Generation

Software prerequisites

To run the following examples on your machine, you should first:

Install TDK CLI
Download tdk-tutorial-databases repository

git clone https://github.com/synthesized-io/tdk-tutorial-databases

Start PostgreSQL instances and pgAdmin using the following commands:

cd tdk-tutorial-databases/
docker-compose run databases

pgAdmin will be available at http://localhost:8888 with the password postgres.

In order to run TDK with the configurations provided in this tutorial, save them to config.yaml file and execute the following command:

tdk \
    --input-url jdbc:postgresql://localhost:6000/postgres --input-username postgres --input-password postgres \
    --output-url jdbc:postgresql://localhost:6001/postgres --output-username postgres --output-password postgres \
    --config-file config_masking.tdk.yaml

Instead of masking the original data, we can generate new data. This approach might be useful if we need to produce more data than what is available in the source database, for example, for load testing. Let’s proceed to generate some data:

default_config:
  mode: GENERATION
  target_ratio: 2

table_truncation_mode: TRUNCATE
schema_creation_mode: CREATE_IF_NOT_EXISTS
safety_mode: RELAXED

We can check results using this SQL:

select
    'actor' as "table",
    count(*) as numrows
from actor
union
select
    'address' as "table",
    count(*) as numrows
from address
union
select
    'category' as "table",
    count(*) as numrows
from category
union
select
    'city' as "table",
    count(*) as numrows
from city
union
select
    'country' as "table",
    count(*) as numrows
from country
union
select
    'customer' as "table",
    count(*) as numrows
from customer
union
select
    'film' as "table",
    count(*) as numrows
from film
union
select
    'film_actor' as "table",
    count(*) as numrows
from film_actor
union
select
    'film_category' as "table",
    count(*) as numrows
from film_category
union
select
    'inventory' as "table",
    count(*) as numrows
from inventory
union
select
    'language' as "table",
    count(*) as numrows
from language
union
select
    'payment' as "table",
    count(*) as numrows
from payment
union
select
    'rental' as "table",
    count(*) as numrows
from rental
union
select
    'staff' as "table",
    count(*) as numrows
from staff
union
select
    'store' as "table",
    count(*) as numrows
from store

The result on source database will look approximately like this:

Table 1. Table sizes in the source database
tablename	numrows
actor	200
address	603
category	16
city	600
film	1000
film_actor	5462
payment	16049
rental	16044

After the generation we can see that number of records doubled in each of the table:

Table 2. Table sizes in the generated database
actor	400
address	1206
category	32
city	1200
film	2000
film_actor	10771
payment	32098
rental	32088

Here we can check that all relations in the customer→address→city→country chain work well. The result of this query on the output database should be twice as big as the result on the input database:

select count(*)
from customer
inner join address on customer.address_id = address.address_id
inner join city on address.city_id = city.city_id
inner join country on city.country_id = country.country_id

Again, we can override the default table settings in tables. In this example, we are setting a different target ratio for specific tables:

default_config:
  mode: GENERATION
  target_ratio: 2

tables:
  - table_name_with_schema: "public.film"
    mode: GENERATION
    target_ratio: 3
    transformations:
      - columns: [ "title" ]
        params:
          type: "formatted_string_generator"
          pattern: "[A-Z]{16}"

table_truncation_mode: TRUNCATE
schema_creation_mode: CREATE_IF_NOT_EXISTS
safety_mode: RELAXED

Some generators are "fake" ones like formatted_string_generator below, which produces values independently of the original data. But some use original data to fit a model and create values following underlying distribution.

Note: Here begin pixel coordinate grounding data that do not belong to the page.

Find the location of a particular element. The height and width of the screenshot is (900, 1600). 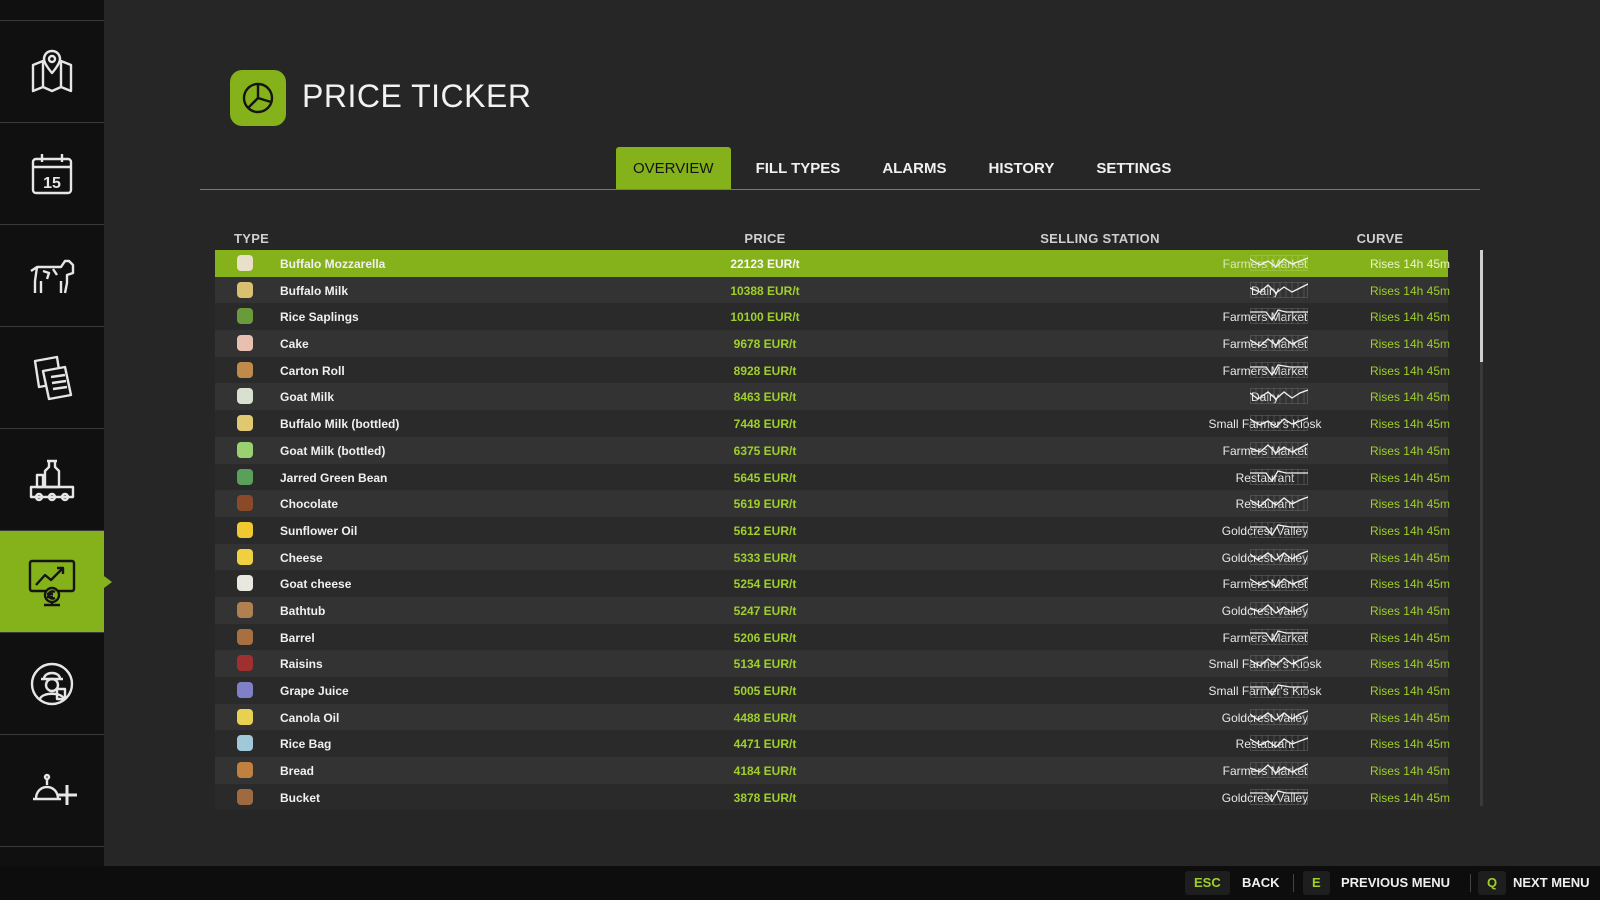

column-header-curve: CURVE is located at coordinates (1380, 238).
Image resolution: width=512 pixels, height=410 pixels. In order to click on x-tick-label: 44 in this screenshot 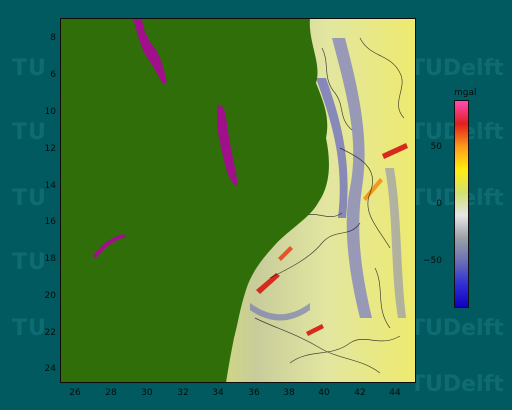, I will do `click(395, 393)`.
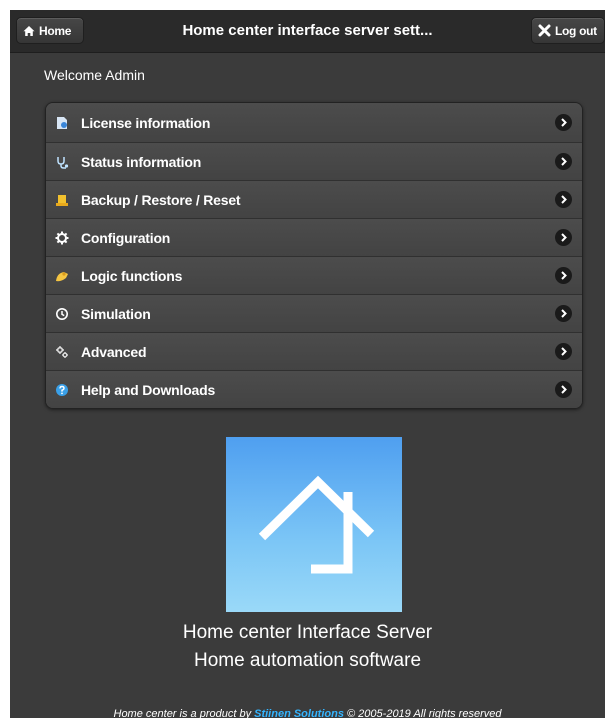  What do you see at coordinates (422, 713) in the screenshot?
I see `footer-suffix: © 2005-2019 All rights reserved` at bounding box center [422, 713].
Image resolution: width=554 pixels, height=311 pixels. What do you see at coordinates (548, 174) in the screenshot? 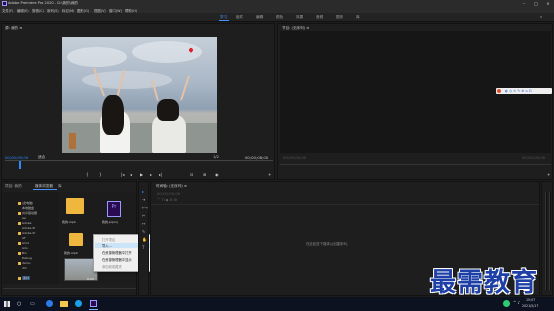
I see `program-add-button-icon: +` at bounding box center [548, 174].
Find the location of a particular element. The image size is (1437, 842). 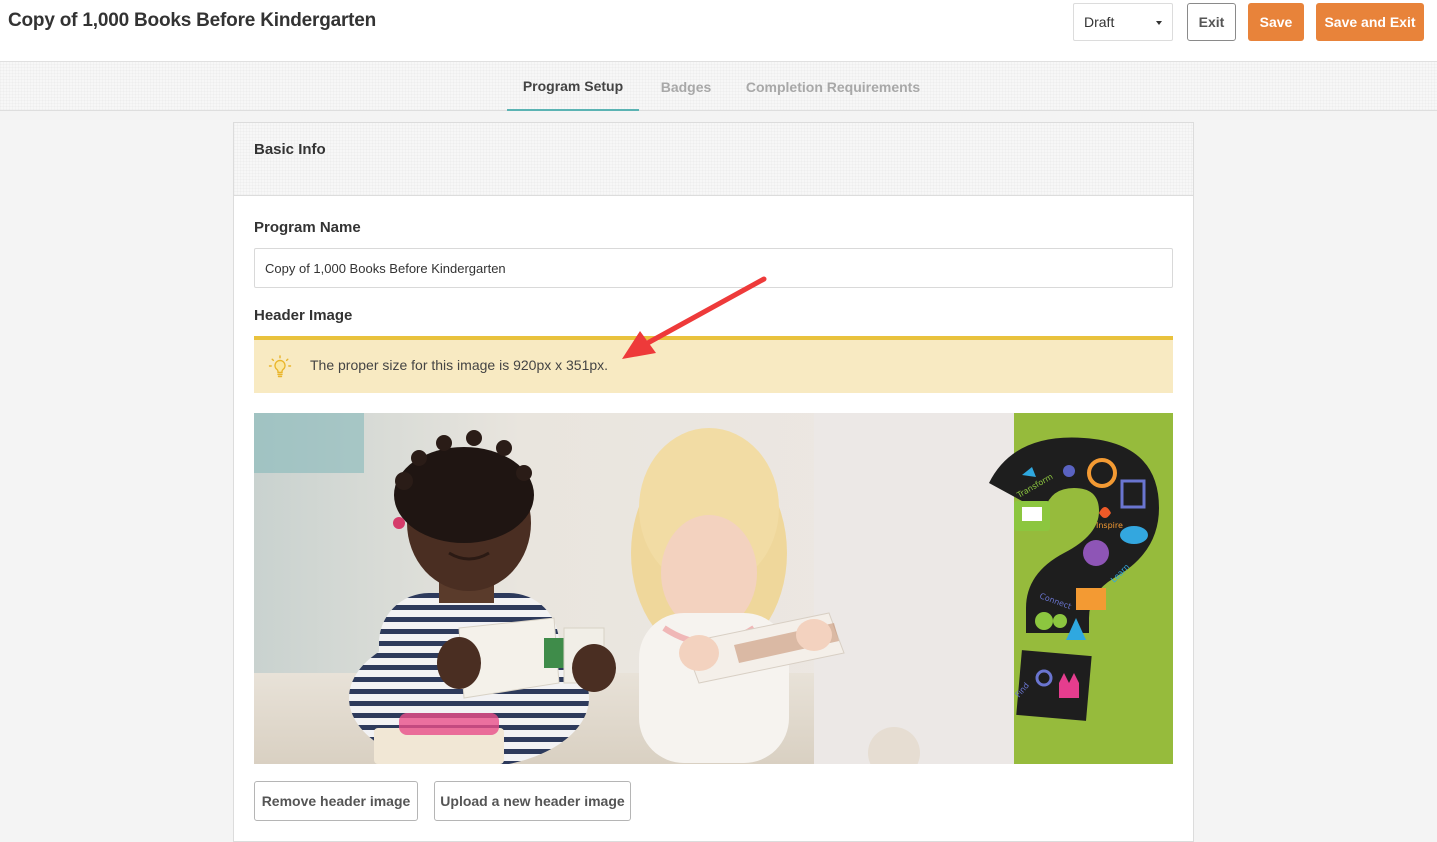

header-image-label: Header Image is located at coordinates (304, 316).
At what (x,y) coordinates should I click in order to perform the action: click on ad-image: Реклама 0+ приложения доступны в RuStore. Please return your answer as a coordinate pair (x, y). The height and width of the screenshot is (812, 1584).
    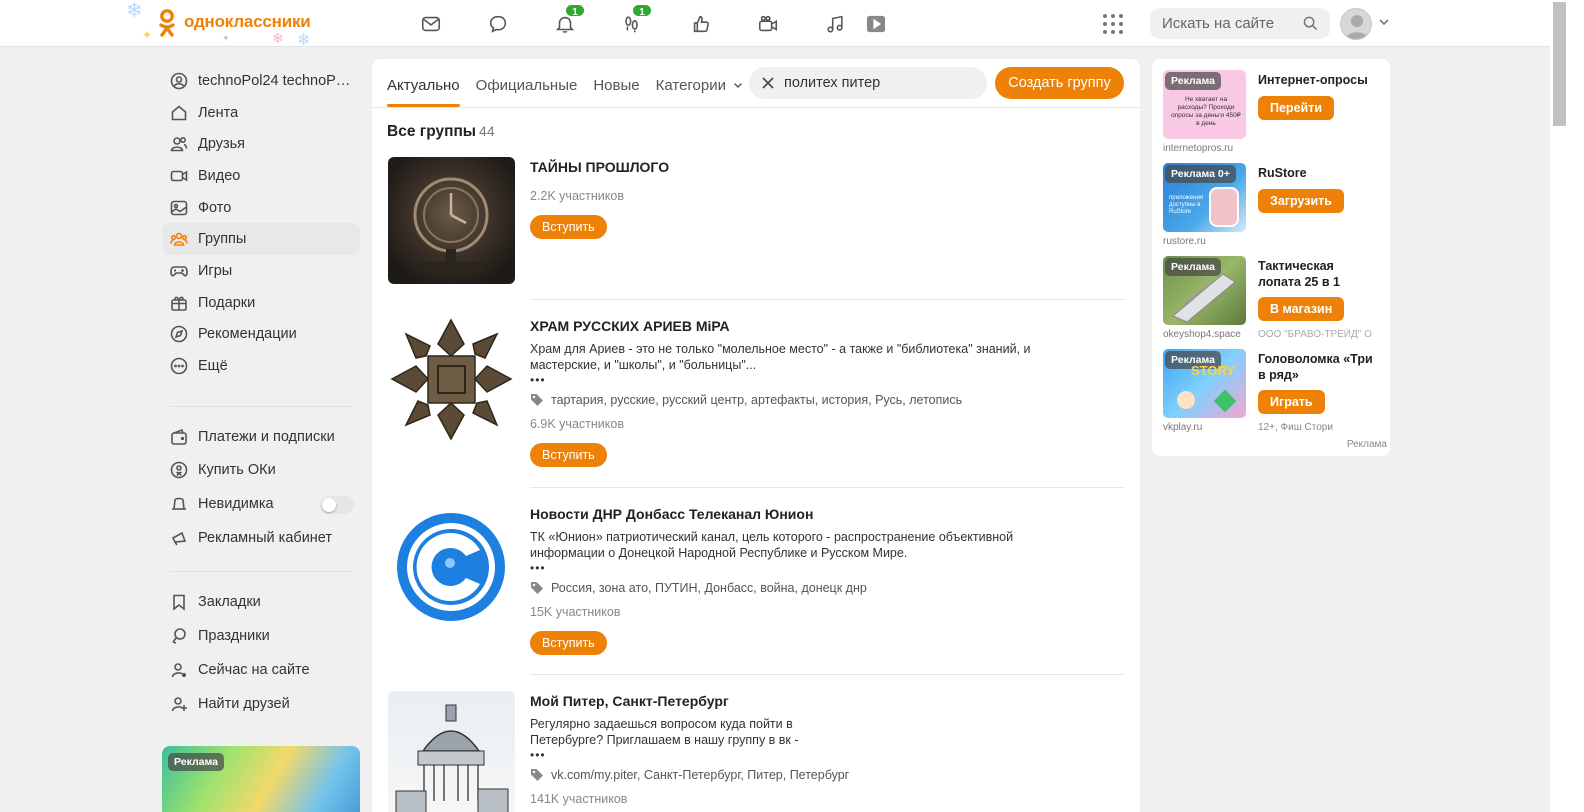
    Looking at the image, I should click on (1204, 198).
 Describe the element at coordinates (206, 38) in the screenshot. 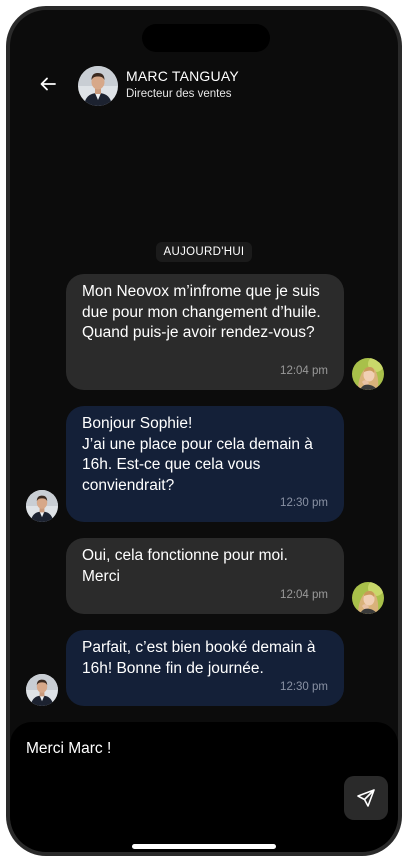

I see `camera-notch` at that location.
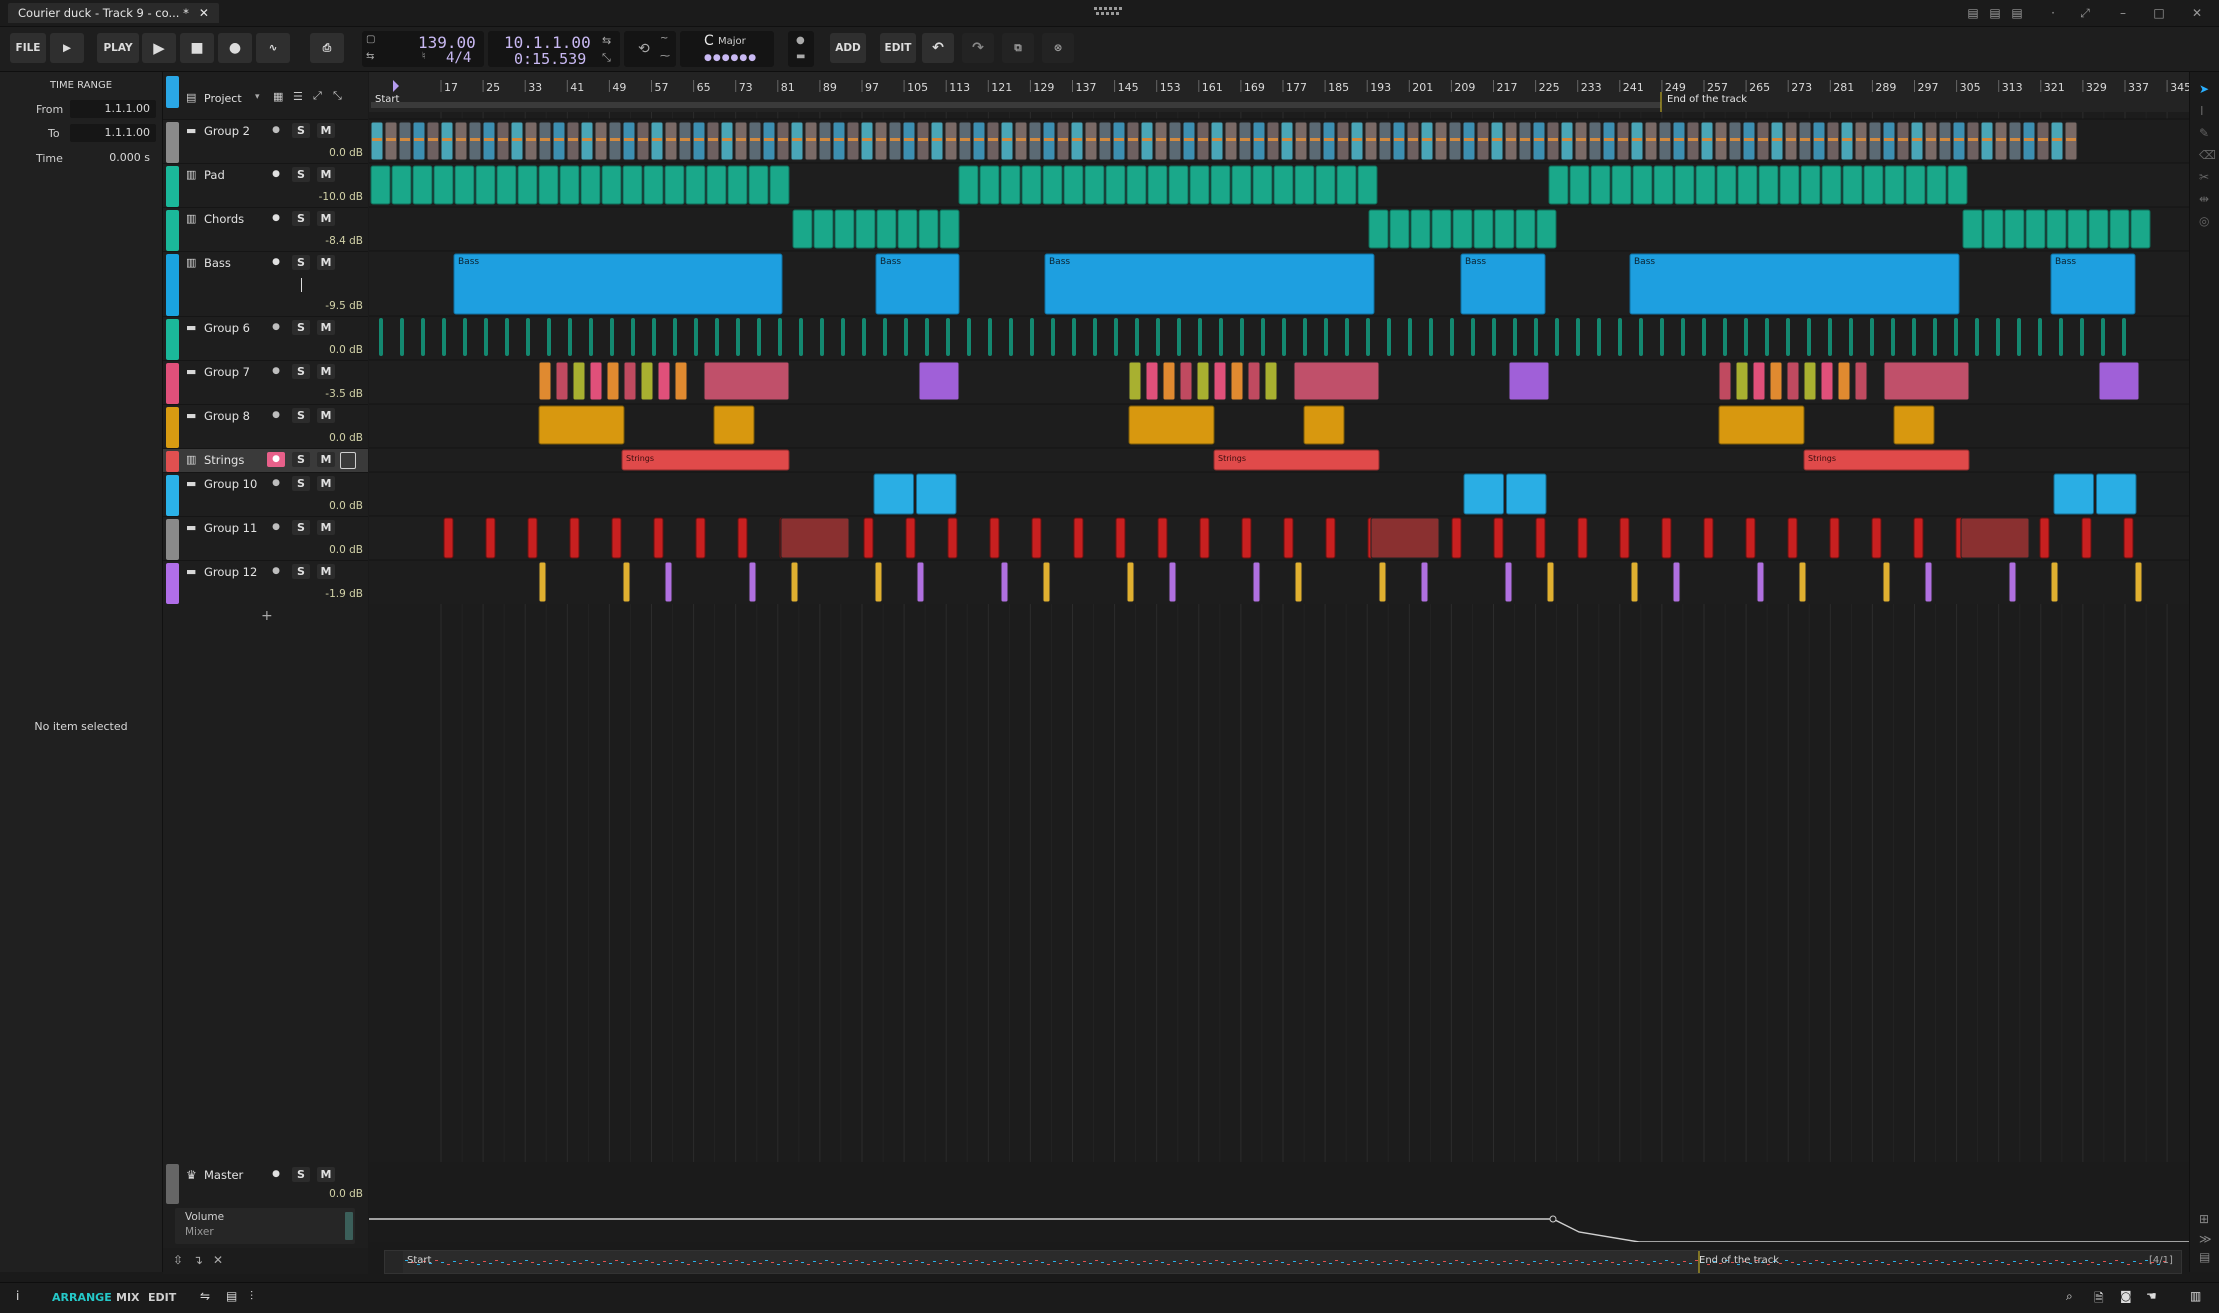  Describe the element at coordinates (1058, 48) in the screenshot. I see `cancel-icon: ⊗` at that location.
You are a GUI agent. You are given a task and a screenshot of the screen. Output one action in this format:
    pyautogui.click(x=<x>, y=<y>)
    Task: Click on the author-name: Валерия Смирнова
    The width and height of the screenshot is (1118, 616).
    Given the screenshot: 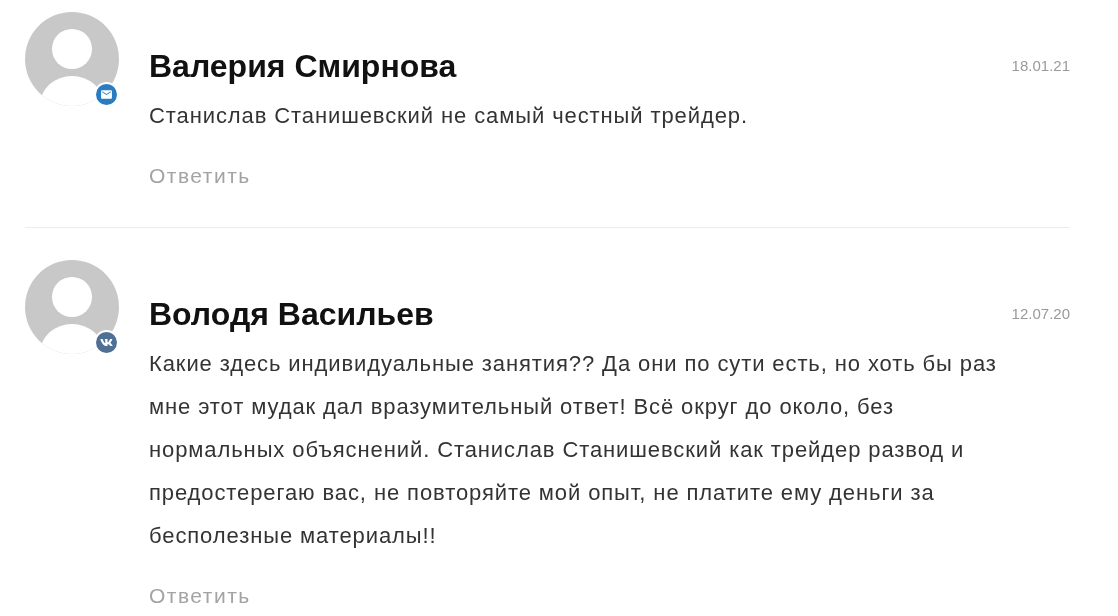 What is the action you would take?
    pyautogui.click(x=303, y=66)
    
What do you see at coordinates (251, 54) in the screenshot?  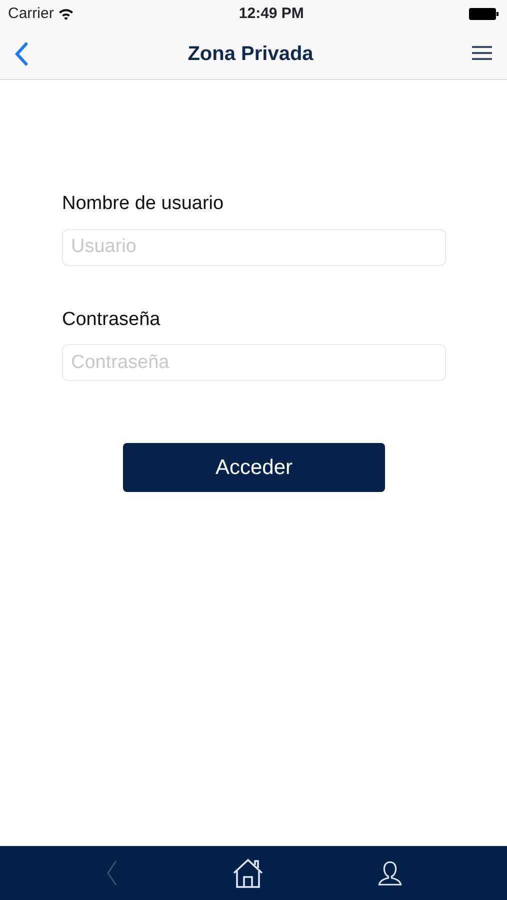 I see `page-title: Zona Privada` at bounding box center [251, 54].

Here is an example of using categorical_generator with provided probabilities:

default_config:
  mode: GENERATION
  target_ratio: 2

tables:
  - table_name_with_schema: "public.film"
    mode: GENERATION
    target_ratio: 3
    transformations:
      - columns: [ "rating" ]
        params:
          type: "categorical_generator"
          categories:
            value_source: PROVIDED
            values:
              "PG-13": 223
              "NC-17": 21
              "R": 195
              "PG": 194
              "G": 178

table_truncation_mode: TRUNCATE
schema_creation_mode: CREATE_IF_NOT_EXISTS
safety_mode: RELAXED

You omit categories and probabilities, and they will be learned from the original data.